Copyright © Rachel Loischild

Rachel Loischild: Estate Sale

Rachel Loischild (USA): Estate Sale

Gallery offline – updating soon

Estate Sale is an investigation of the estate sales of New England documenting the objects and domestic spaces that remain when someone dies. Estate Sales becomes a collection of environmental portraits that tell a story about individual lives, families, and an entire generation which is quickly evaporating. Details of ones life are laid out and exposed, allowing for the examination of the physical relics of someone’s life. This work examines these domestic spaces that have been very clearly shaped by women. In doing so, I am both creating portraits of these women and examining the cultural nuances to which they subscribed, as well as comparing them to our own schema today. This can be seen in the pieces of cosmetics remaining on a dressing table and the ornamentation of a house; even the choice of wall paper reflects such subtleties.

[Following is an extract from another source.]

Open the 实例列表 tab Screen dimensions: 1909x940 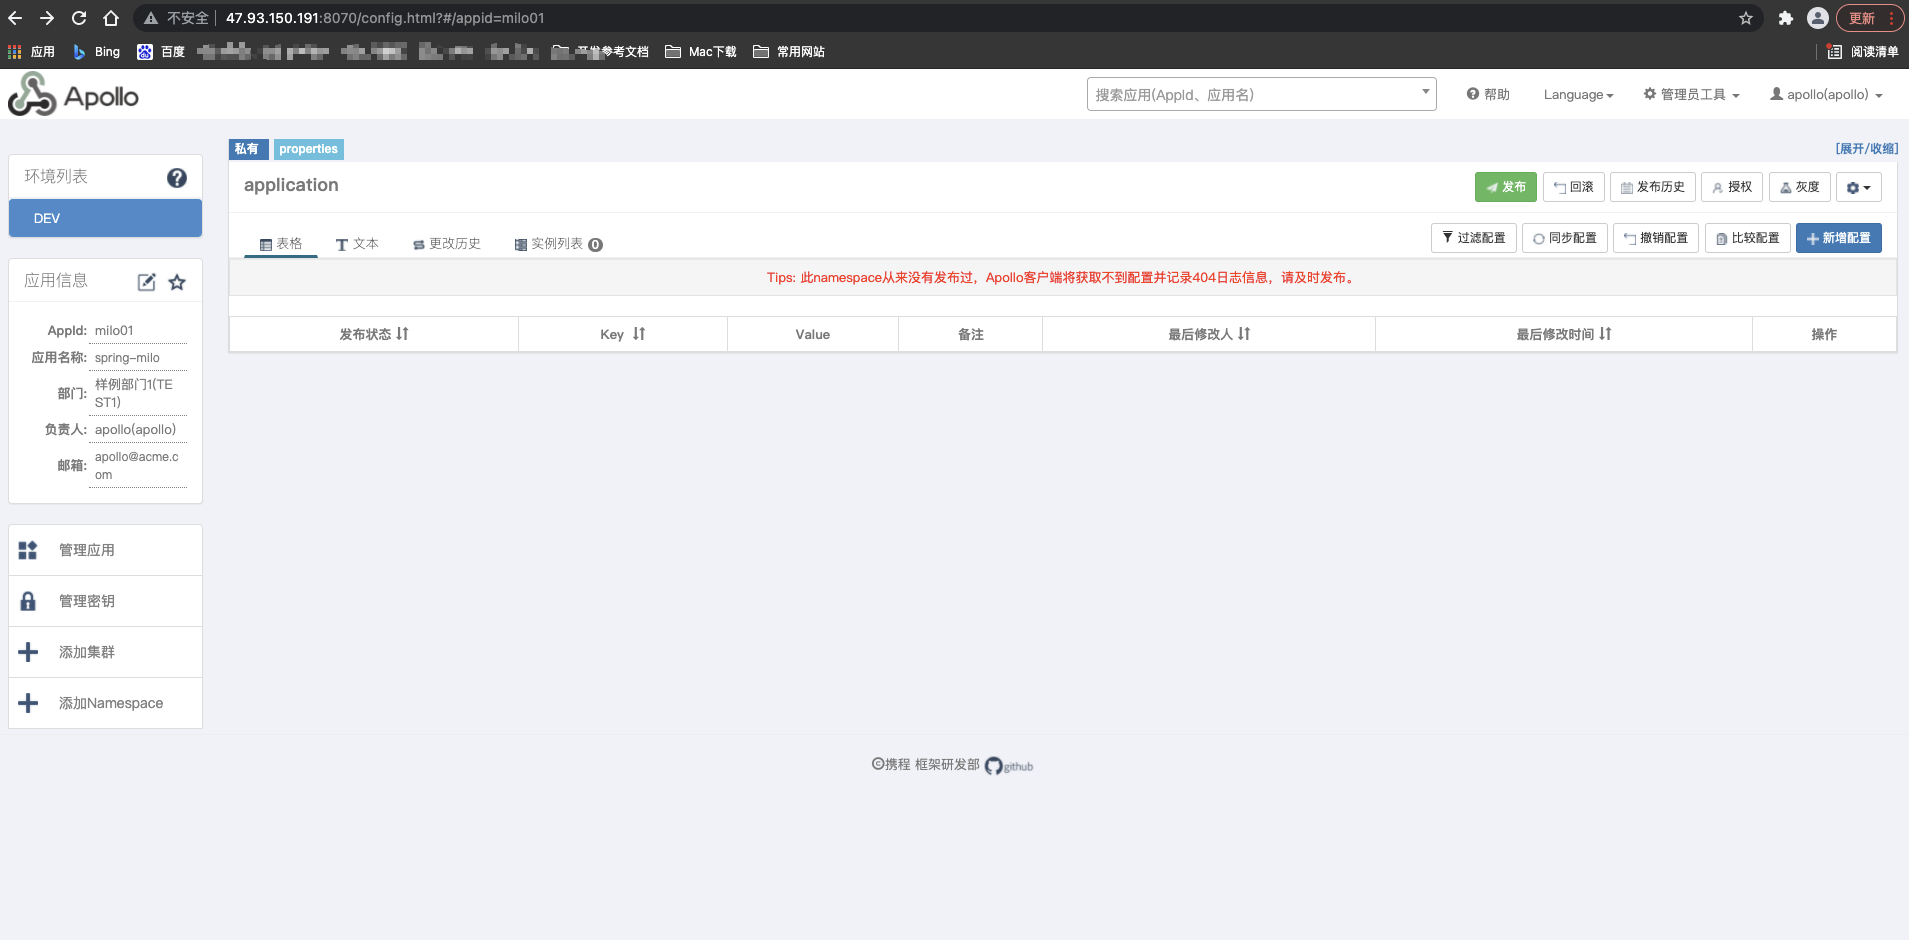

The overwhelming prevalence of religious iconography with in these homes also reflects the distance between contemporary life and the cultural norms of the decedent. The prevalent repetition of dualities within the home remind us the Dick and Jane / Fathers Knows Best fantasy that we share about this time period, being so focused on “traditional” nuclear family, while other visual clues key us in to the realities of the lives that existed within the spaces.

Somber but curious – well worn surfaces, upholstery faded from decades of sun. Illumination plays a key role in the work, aesthetically adding life back into a space that is now defined by death. What remains becomes still life as anthropology, these homes become a part of both art and social science. The miniature as the grand and the grand as the miniature, like museum dioramas tell us of an ancient past, these still lives speak to us of the recent past allowing us to create our own dialogue with this time gone by.

One thought on “Rachel Loischild: Estate Sale”

  1. Rachel,

    I find this series to be very creative and unusual. Kudos to you for coming up with the idea. So many ways to portray life and death.